Twitter: @Digital_Defense
As telemedicine and associated backend infrastructure have produced an influx of devices and applications that now access the network, they are at risk for being exploited as part of a targeted attack campaign. It is critical that they are appropriately assessed for OS and application vulnerabilities and dormant threats so that those systems are prioritized for patching and remediation.
Gerry Blass, President & CEO, ComplyAssistant
Twitter: @ComplyAssistant
Under normal circumstances, the rollout of internet-connected devices in healthcare would follow a logical path of administrative, physical, technical and organizational risk assessment, management and controls, with oversight from internal and/or external cybersecurity subject matter experts.
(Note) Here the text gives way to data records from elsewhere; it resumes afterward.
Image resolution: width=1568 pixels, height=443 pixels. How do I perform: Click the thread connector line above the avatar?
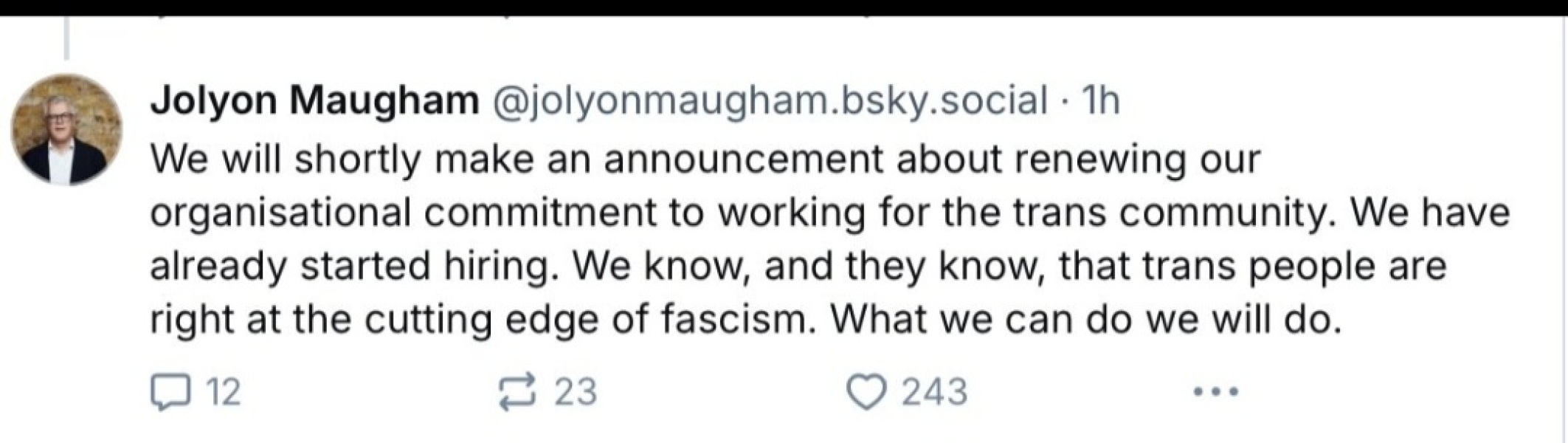click(66, 38)
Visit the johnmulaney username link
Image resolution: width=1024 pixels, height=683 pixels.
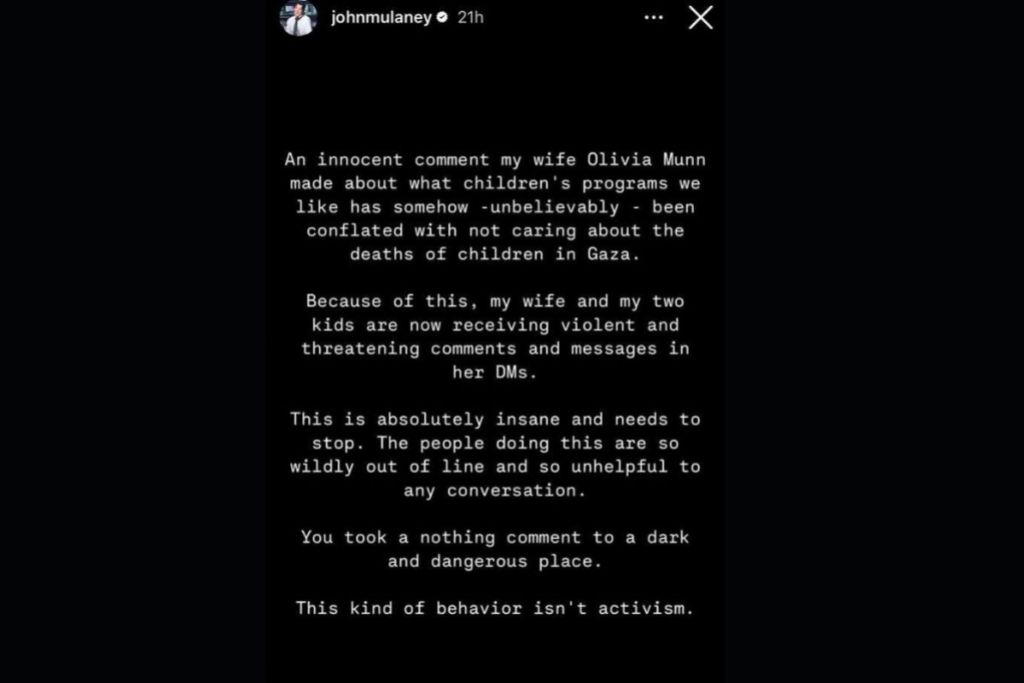tap(381, 17)
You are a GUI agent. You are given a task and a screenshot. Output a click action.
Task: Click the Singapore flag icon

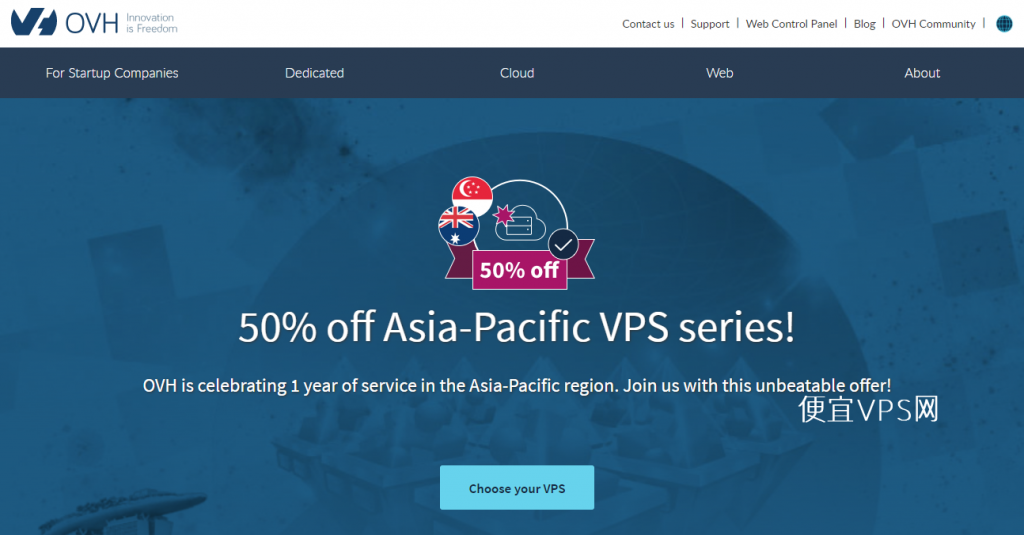[x=472, y=196]
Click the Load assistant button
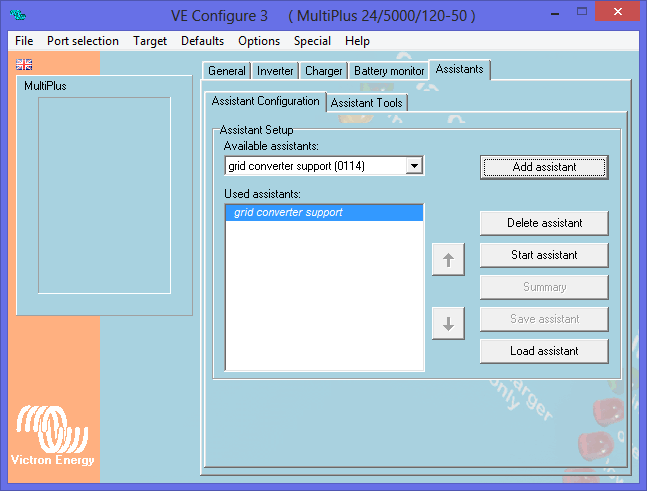This screenshot has height=491, width=647. (544, 351)
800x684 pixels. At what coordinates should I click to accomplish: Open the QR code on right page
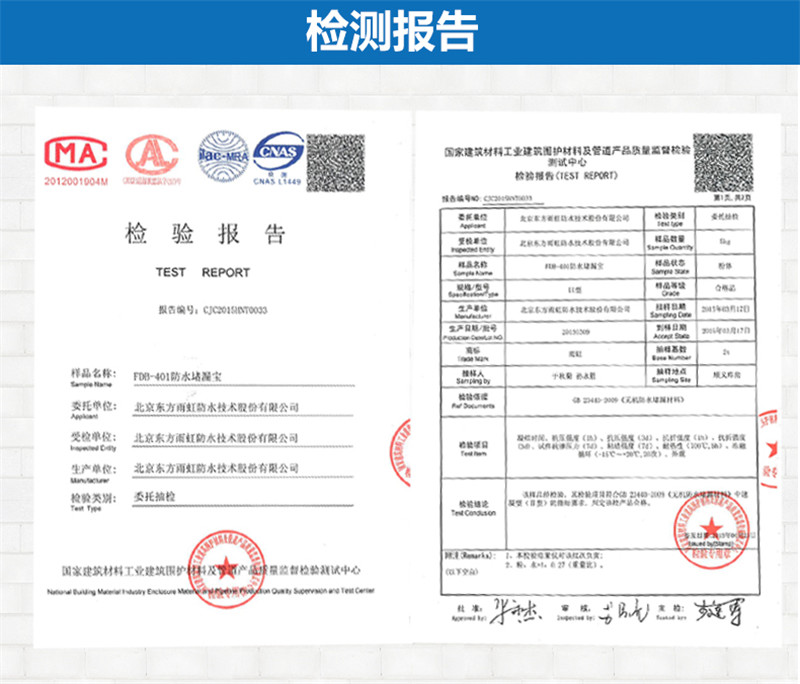tap(722, 158)

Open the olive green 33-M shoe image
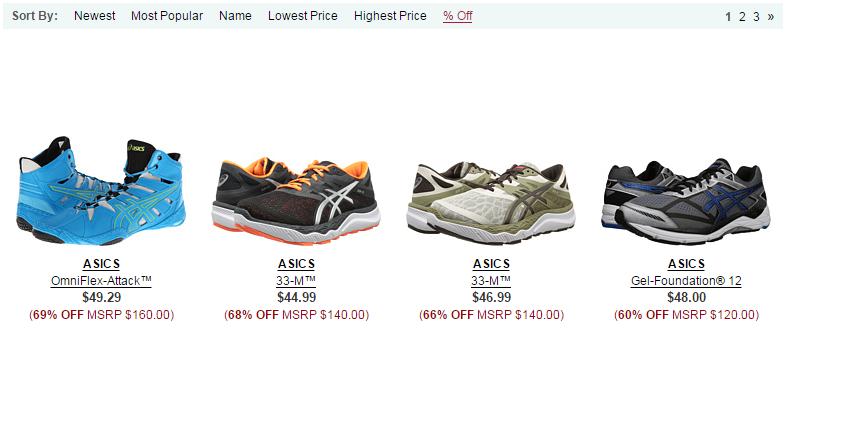[x=491, y=202]
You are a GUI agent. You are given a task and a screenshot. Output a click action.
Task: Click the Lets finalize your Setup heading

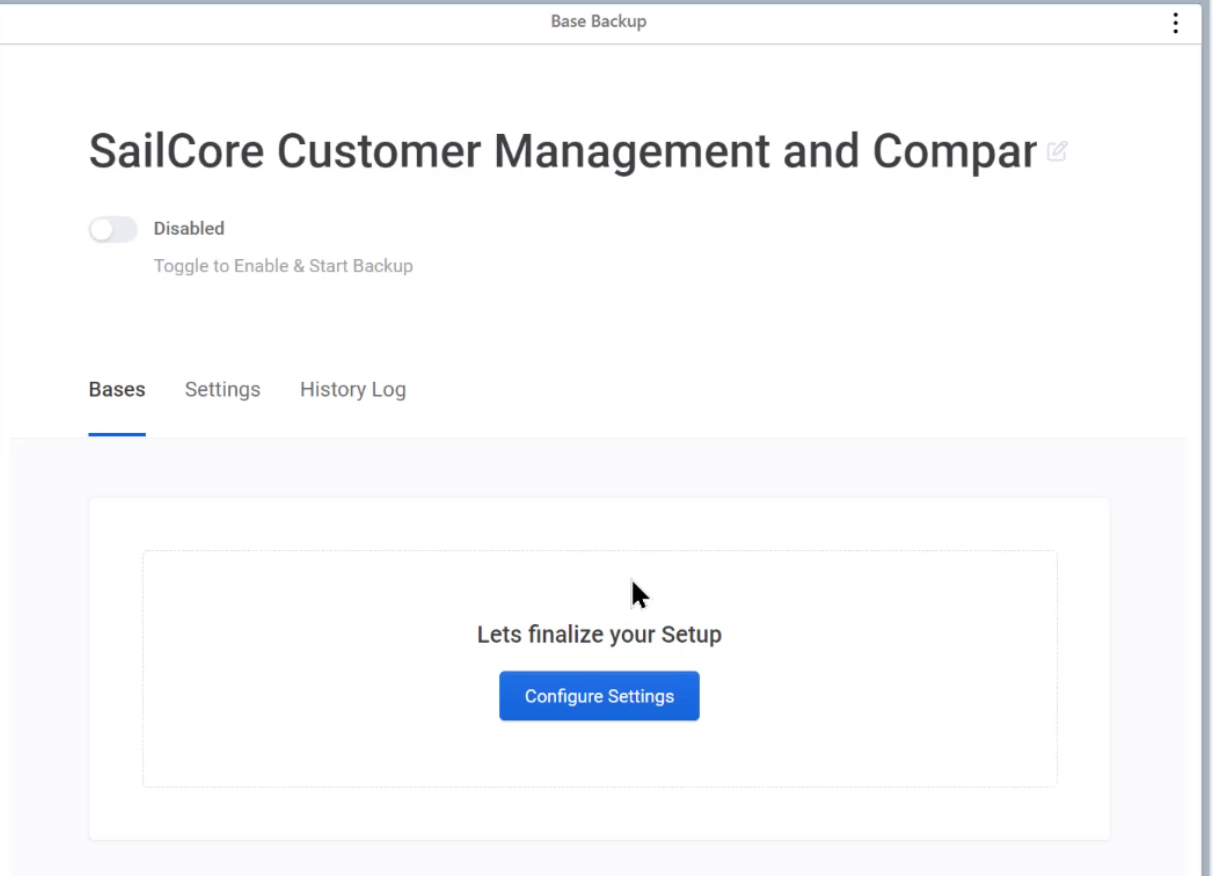pyautogui.click(x=599, y=634)
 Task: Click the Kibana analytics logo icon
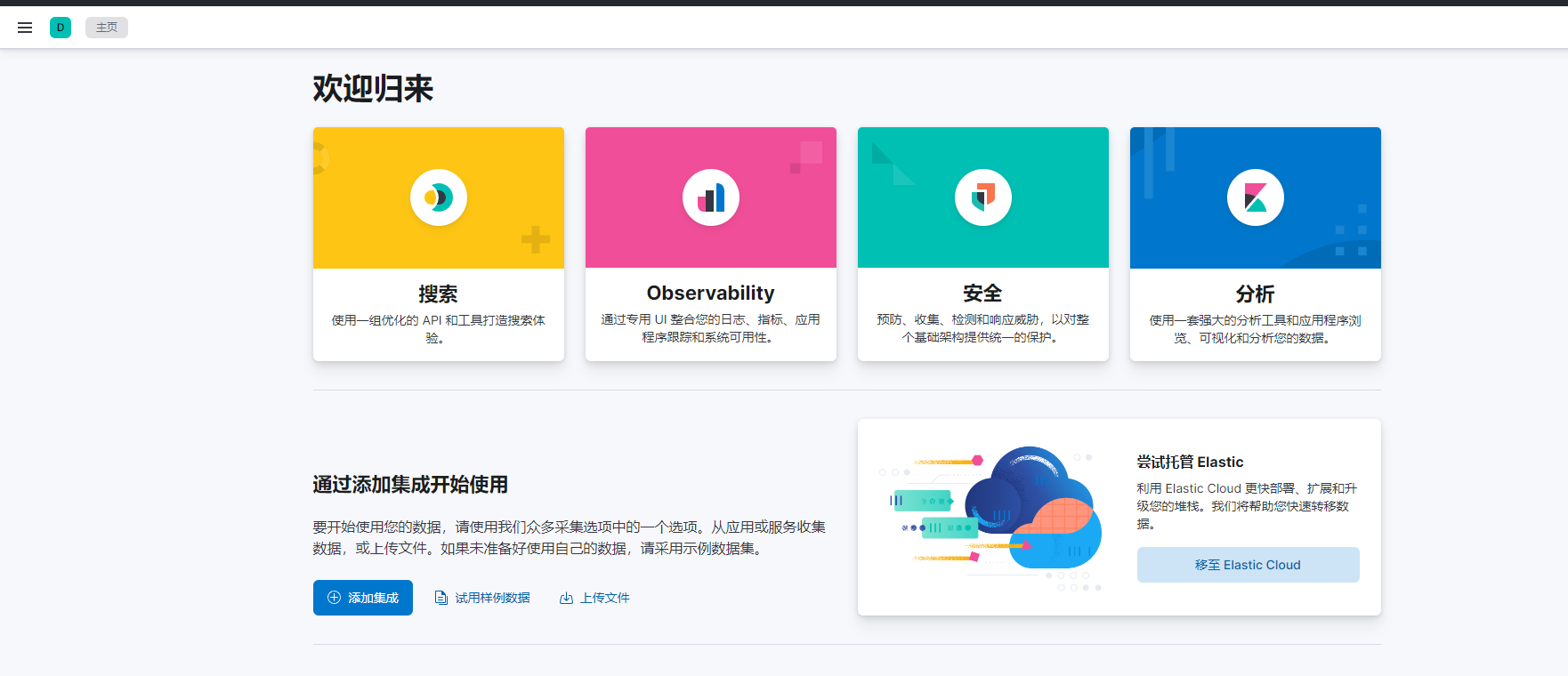pos(1256,197)
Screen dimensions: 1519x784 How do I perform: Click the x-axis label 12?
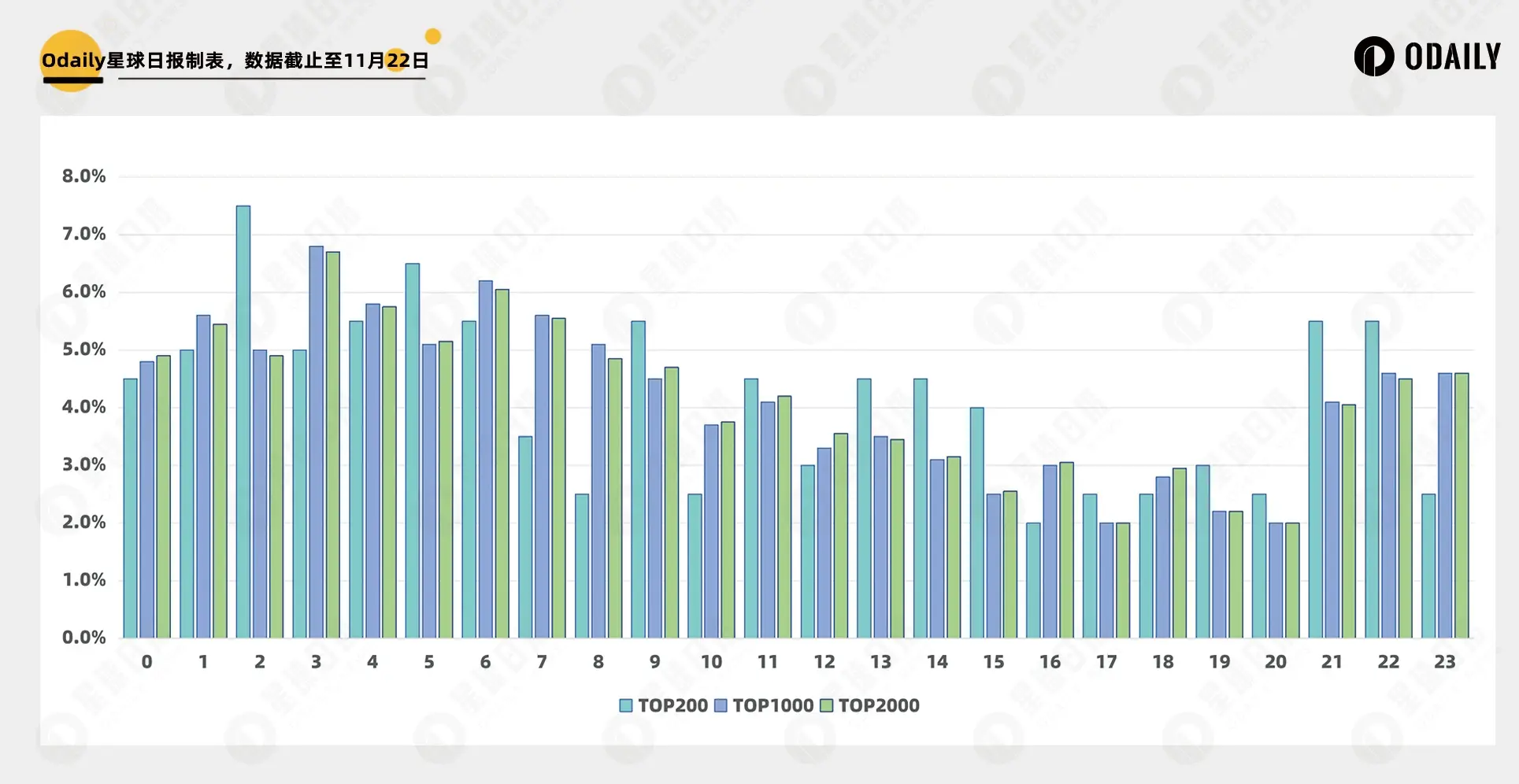[x=824, y=662]
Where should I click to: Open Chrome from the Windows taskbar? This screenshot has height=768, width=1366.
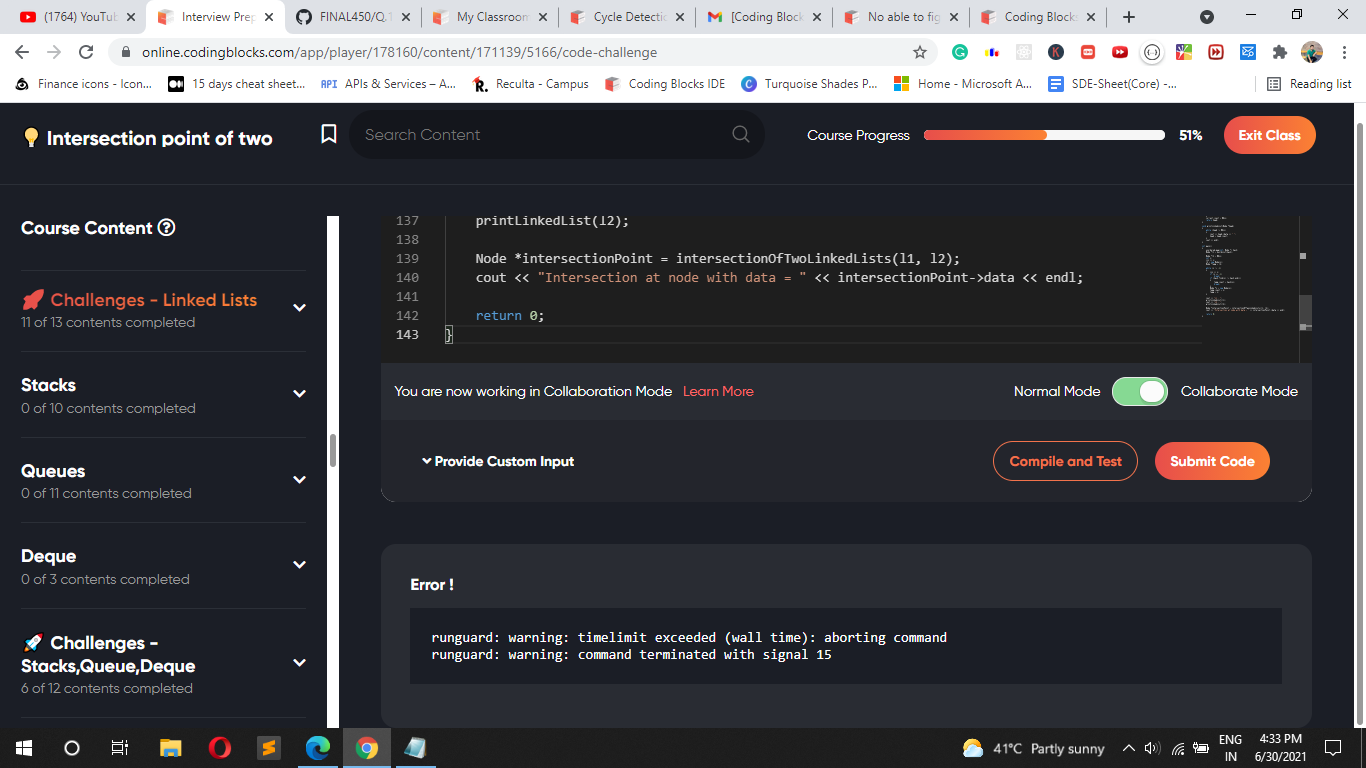pos(367,748)
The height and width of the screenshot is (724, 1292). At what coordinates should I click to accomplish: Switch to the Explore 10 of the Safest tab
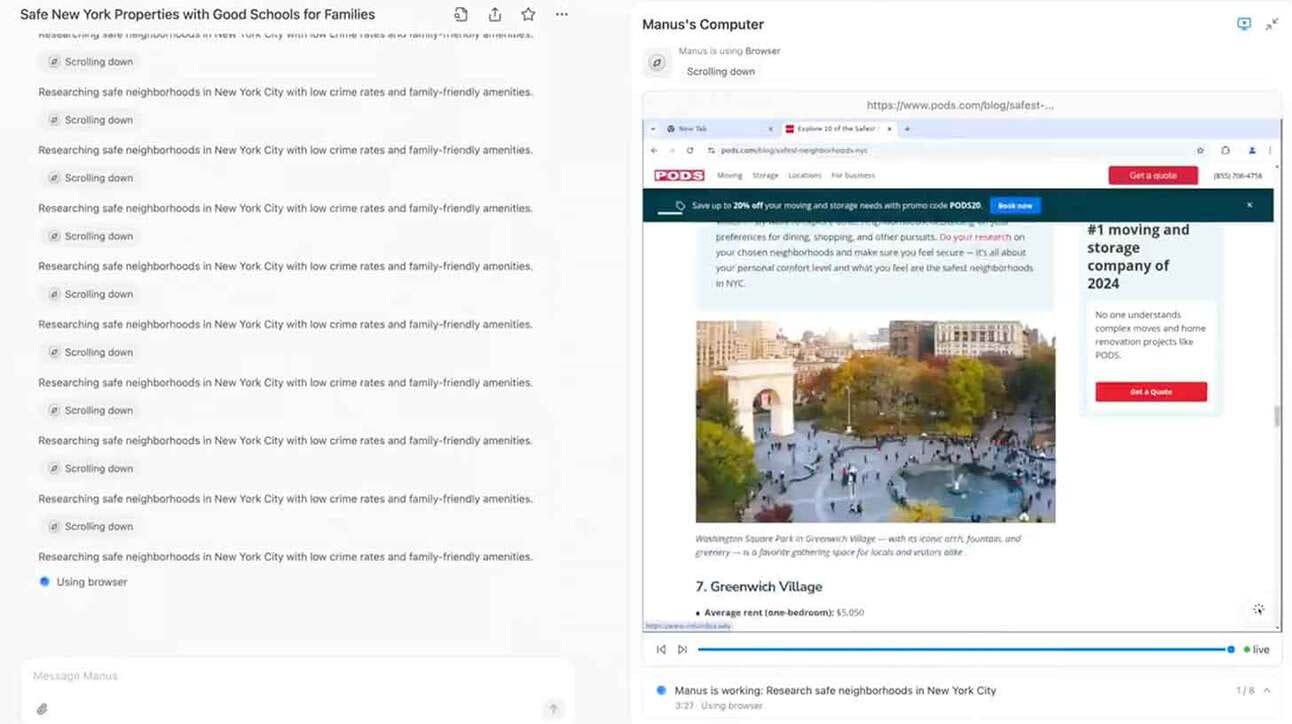click(x=837, y=129)
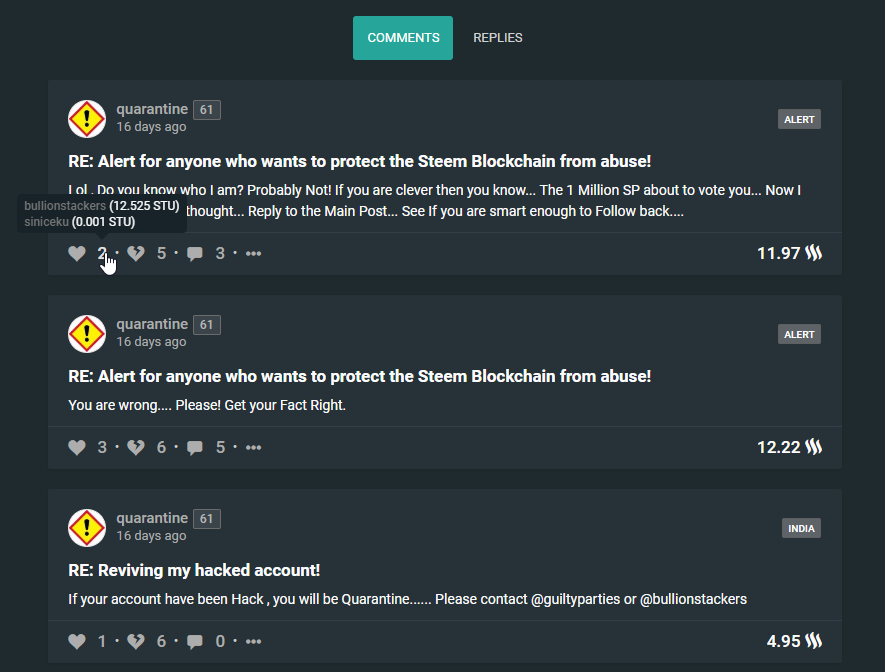Expand more options on 'You are wrong' comment
This screenshot has height=672, width=885.
253,447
The difference with the 2020 rollout of telemedicine devices, in many instances, was the lack of time available to fully vet the devices on a logical path due to the need to complete implementations in a short timeframe. Attackers know that the crunched timeframe created potential vulnerabilities that they can exploit. For healthcare organizations that have not fully vetted their telemedicine device implementations, the sooner they do so, the better.